Provided data Block Start

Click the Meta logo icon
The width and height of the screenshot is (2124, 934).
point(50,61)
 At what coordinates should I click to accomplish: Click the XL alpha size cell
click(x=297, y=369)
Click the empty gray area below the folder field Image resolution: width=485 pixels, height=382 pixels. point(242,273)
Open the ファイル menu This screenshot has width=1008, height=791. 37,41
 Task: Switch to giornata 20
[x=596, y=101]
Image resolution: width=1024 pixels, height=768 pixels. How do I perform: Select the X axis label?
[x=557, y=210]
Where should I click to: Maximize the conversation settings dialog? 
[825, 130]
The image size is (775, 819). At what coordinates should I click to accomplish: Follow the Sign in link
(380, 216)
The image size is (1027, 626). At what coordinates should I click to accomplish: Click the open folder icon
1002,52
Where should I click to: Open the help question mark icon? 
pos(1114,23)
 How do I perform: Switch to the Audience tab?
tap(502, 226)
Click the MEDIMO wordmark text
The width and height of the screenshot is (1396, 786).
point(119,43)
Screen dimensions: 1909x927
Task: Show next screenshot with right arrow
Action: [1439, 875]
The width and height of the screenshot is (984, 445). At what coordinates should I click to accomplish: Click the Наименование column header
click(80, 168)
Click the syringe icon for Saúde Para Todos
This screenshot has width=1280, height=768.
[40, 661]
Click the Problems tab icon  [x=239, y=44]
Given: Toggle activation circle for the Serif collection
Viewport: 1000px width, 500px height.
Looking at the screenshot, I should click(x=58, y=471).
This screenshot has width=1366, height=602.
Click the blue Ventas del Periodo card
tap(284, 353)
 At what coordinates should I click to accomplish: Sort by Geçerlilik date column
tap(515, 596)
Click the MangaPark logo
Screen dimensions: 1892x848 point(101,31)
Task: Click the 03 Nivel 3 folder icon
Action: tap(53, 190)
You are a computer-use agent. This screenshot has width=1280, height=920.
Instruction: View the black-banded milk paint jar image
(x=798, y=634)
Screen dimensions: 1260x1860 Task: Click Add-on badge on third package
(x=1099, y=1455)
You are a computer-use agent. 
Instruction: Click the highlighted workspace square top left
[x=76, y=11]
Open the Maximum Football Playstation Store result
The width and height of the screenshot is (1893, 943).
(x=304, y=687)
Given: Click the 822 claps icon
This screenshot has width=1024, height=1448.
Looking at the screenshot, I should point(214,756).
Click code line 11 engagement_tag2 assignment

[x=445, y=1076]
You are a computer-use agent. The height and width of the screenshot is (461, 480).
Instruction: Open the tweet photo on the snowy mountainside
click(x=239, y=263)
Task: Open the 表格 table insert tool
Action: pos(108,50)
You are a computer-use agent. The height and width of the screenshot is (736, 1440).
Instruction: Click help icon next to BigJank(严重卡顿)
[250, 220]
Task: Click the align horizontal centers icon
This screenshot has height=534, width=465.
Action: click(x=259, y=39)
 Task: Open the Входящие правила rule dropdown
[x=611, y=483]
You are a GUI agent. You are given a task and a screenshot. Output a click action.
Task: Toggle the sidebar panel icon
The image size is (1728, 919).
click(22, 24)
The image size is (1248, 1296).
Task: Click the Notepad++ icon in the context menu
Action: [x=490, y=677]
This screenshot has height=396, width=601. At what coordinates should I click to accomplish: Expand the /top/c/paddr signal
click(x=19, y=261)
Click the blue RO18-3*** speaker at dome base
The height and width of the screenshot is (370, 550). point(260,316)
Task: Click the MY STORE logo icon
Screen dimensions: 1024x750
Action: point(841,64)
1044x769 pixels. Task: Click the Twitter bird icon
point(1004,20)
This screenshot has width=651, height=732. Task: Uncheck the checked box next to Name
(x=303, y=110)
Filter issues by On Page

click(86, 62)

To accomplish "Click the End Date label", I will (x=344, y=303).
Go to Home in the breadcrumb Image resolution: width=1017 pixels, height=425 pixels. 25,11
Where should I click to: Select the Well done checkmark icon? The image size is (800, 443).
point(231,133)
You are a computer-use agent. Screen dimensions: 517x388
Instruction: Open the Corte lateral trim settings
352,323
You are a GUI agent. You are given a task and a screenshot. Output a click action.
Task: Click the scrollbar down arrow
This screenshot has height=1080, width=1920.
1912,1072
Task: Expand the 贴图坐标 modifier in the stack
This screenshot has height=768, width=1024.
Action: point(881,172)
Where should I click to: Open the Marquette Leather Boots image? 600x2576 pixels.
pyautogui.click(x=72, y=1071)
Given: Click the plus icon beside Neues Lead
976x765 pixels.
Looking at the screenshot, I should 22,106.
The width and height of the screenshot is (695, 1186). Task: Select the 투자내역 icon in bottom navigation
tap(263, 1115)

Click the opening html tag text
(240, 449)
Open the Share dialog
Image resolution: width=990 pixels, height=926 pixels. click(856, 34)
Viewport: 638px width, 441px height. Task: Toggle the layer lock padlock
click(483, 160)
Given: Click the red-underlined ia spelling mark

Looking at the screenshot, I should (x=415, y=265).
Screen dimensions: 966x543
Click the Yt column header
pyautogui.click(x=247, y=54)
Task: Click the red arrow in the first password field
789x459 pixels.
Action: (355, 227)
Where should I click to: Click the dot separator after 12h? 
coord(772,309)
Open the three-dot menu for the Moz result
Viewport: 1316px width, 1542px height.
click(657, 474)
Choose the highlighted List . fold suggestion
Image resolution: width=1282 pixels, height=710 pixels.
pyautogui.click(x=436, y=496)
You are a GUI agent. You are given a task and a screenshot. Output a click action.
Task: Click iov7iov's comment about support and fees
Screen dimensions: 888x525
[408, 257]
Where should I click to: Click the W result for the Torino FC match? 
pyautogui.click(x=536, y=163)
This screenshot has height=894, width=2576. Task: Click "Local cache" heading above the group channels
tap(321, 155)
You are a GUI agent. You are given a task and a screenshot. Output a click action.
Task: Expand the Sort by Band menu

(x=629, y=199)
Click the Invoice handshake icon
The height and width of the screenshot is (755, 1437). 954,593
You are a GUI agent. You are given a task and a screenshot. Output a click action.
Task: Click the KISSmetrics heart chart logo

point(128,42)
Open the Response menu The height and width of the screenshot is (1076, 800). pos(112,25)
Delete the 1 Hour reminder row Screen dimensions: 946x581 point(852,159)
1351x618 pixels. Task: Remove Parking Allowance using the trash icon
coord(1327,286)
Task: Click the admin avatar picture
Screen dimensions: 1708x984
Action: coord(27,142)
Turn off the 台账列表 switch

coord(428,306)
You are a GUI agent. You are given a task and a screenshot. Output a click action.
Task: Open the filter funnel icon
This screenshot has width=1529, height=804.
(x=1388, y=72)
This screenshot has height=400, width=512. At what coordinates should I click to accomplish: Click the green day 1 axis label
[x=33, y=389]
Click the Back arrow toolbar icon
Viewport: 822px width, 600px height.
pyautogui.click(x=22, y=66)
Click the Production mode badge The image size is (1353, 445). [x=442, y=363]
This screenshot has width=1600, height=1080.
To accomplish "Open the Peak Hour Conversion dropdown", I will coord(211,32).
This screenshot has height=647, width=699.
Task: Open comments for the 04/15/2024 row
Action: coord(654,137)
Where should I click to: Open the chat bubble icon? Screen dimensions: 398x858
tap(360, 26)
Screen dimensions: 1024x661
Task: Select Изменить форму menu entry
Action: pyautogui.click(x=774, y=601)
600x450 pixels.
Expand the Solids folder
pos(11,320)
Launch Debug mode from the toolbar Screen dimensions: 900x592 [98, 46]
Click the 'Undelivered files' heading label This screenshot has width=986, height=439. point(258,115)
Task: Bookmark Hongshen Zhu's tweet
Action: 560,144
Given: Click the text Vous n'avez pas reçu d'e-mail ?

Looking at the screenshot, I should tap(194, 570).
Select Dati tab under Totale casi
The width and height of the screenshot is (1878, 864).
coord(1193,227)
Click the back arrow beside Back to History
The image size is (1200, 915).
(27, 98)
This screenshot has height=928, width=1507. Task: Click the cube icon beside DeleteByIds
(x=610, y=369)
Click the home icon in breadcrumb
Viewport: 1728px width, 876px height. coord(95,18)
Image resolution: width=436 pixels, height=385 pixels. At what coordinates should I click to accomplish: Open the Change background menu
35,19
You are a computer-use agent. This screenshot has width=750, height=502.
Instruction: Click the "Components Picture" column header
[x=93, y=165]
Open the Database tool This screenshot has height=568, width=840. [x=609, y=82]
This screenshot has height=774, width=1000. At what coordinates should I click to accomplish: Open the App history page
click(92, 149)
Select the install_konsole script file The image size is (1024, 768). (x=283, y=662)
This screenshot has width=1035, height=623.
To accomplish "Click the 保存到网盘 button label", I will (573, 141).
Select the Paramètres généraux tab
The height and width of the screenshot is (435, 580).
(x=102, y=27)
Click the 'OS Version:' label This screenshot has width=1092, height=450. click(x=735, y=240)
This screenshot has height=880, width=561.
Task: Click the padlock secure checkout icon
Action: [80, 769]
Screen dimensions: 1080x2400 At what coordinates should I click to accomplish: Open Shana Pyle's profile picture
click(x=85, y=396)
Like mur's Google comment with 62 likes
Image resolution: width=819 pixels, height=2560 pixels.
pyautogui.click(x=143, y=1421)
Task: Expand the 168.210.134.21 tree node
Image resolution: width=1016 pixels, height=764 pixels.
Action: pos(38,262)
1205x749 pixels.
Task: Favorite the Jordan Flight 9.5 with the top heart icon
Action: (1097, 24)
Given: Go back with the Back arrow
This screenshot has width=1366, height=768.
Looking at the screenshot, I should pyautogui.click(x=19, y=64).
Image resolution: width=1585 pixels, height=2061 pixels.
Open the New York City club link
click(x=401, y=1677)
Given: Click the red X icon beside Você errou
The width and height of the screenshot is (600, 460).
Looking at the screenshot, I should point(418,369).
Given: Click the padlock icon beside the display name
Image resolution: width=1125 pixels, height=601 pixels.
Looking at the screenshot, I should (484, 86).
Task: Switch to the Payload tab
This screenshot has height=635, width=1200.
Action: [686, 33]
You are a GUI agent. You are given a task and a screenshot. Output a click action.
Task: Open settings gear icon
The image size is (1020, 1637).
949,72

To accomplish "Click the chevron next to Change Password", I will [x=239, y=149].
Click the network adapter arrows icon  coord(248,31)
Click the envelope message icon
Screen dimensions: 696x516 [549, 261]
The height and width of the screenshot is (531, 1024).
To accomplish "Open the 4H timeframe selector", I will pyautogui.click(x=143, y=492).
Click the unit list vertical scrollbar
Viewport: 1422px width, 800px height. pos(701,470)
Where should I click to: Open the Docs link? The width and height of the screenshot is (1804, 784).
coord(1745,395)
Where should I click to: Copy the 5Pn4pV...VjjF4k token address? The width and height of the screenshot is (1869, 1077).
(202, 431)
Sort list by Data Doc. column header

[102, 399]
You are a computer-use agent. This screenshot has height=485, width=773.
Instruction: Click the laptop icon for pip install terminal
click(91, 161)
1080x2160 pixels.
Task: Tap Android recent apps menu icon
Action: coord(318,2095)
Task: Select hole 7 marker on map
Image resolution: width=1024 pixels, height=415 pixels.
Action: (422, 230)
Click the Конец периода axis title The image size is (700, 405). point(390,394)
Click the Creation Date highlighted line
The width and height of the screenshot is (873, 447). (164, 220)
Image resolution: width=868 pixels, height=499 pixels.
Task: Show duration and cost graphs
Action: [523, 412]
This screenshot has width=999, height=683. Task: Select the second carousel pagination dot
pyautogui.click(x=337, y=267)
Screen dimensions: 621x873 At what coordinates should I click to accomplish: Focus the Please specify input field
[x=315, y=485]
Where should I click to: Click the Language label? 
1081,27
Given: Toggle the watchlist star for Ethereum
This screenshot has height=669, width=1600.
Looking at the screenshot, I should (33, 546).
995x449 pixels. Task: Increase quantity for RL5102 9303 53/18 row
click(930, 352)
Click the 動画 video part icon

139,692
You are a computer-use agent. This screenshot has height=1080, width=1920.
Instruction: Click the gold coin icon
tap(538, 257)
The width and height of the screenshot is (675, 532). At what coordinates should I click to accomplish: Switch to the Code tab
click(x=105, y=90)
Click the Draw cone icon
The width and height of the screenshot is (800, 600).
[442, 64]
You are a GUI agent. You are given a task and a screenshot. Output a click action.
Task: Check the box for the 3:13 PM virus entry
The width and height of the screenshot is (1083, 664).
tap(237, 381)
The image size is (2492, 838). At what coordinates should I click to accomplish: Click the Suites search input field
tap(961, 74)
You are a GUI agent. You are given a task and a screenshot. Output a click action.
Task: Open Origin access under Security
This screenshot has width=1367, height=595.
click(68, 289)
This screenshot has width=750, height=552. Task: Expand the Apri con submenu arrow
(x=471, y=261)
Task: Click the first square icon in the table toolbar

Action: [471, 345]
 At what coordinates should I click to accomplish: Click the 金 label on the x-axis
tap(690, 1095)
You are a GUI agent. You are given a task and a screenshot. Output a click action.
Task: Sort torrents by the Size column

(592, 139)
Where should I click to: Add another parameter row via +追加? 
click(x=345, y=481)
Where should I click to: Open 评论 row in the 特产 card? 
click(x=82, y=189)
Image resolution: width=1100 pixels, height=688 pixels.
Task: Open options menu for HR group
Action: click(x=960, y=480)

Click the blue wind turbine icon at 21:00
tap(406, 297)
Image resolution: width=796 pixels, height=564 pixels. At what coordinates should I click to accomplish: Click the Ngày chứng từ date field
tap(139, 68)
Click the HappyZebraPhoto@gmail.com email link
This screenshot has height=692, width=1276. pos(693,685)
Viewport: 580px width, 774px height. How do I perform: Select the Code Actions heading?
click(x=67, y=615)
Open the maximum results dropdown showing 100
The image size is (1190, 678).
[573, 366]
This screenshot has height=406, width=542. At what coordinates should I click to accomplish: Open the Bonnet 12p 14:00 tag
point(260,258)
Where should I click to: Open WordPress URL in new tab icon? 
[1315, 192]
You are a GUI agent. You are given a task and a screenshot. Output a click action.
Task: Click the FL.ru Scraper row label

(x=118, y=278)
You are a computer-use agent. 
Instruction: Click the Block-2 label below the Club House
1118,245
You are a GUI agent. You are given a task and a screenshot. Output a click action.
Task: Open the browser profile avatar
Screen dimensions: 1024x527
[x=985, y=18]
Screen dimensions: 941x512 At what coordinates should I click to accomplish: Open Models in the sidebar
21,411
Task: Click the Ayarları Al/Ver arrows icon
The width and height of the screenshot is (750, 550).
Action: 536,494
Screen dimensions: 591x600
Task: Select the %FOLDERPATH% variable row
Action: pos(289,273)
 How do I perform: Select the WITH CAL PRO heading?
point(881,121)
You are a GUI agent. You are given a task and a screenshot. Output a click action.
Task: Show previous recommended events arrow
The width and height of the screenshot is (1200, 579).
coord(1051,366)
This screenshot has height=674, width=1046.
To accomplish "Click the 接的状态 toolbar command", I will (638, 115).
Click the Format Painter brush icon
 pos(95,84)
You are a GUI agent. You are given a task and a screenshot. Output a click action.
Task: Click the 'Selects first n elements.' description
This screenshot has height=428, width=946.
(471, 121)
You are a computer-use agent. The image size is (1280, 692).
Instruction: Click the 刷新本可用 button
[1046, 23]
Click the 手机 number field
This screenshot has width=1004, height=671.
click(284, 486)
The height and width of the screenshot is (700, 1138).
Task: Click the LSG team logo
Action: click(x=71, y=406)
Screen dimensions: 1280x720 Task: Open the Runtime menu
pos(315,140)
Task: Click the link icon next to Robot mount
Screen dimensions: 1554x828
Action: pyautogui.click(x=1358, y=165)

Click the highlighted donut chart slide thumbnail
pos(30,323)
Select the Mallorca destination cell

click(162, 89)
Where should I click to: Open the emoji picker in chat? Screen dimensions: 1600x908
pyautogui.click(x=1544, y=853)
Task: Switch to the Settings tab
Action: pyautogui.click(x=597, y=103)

Provided data Block End

What the task requires
Which lines above run from the one containing "Given: Click the text" down to the one containing "Task: Expand the 168.210.134.21 tree node"? Repeat exactly those, both ends included, and nothing else.

Task solution
Given: Click the text Vous n'avez pas reçu d'e-mail ?

Looking at the screenshot, I should tap(194, 570).
Select Dati tab under Totale casi
The width and height of the screenshot is (1878, 864).
coord(1193,227)
Click the back arrow beside Back to History
The image size is (1200, 915).
(27, 98)
This screenshot has height=928, width=1507. Task: Click the cube icon beside DeleteByIds
(x=610, y=369)
Click the home icon in breadcrumb
Viewport: 1728px width, 876px height. coord(95,18)
Image resolution: width=436 pixels, height=385 pixels. At what coordinates should I click to accomplish: Open the Change background menu
35,19
You are a computer-use agent. This screenshot has width=750, height=502.
Instruction: Click the "Components Picture" column header
[x=93, y=165]
Open the Database tool This screenshot has height=568, width=840. [x=609, y=82]
This screenshot has height=774, width=1000. At what coordinates should I click to accomplish: Open the App history page
click(92, 149)
Select the install_konsole script file The image size is (1024, 768). (x=283, y=662)
This screenshot has width=1035, height=623.
To accomplish "Click the 保存到网盘 button label", I will (573, 141).
Select the Paramètres généraux tab
The height and width of the screenshot is (435, 580).
(x=102, y=27)
Click the 'OS Version:' label This screenshot has width=1092, height=450. click(x=735, y=240)
This screenshot has height=880, width=561.
Task: Click the padlock secure checkout icon
Action: [80, 769]
Screen dimensions: 1080x2400 At what coordinates should I click to accomplish: Open Shana Pyle's profile picture
click(x=85, y=396)
Like mur's Google comment with 62 likes
Image resolution: width=819 pixels, height=2560 pixels.
pyautogui.click(x=143, y=1421)
Task: Expand the 168.210.134.21 tree node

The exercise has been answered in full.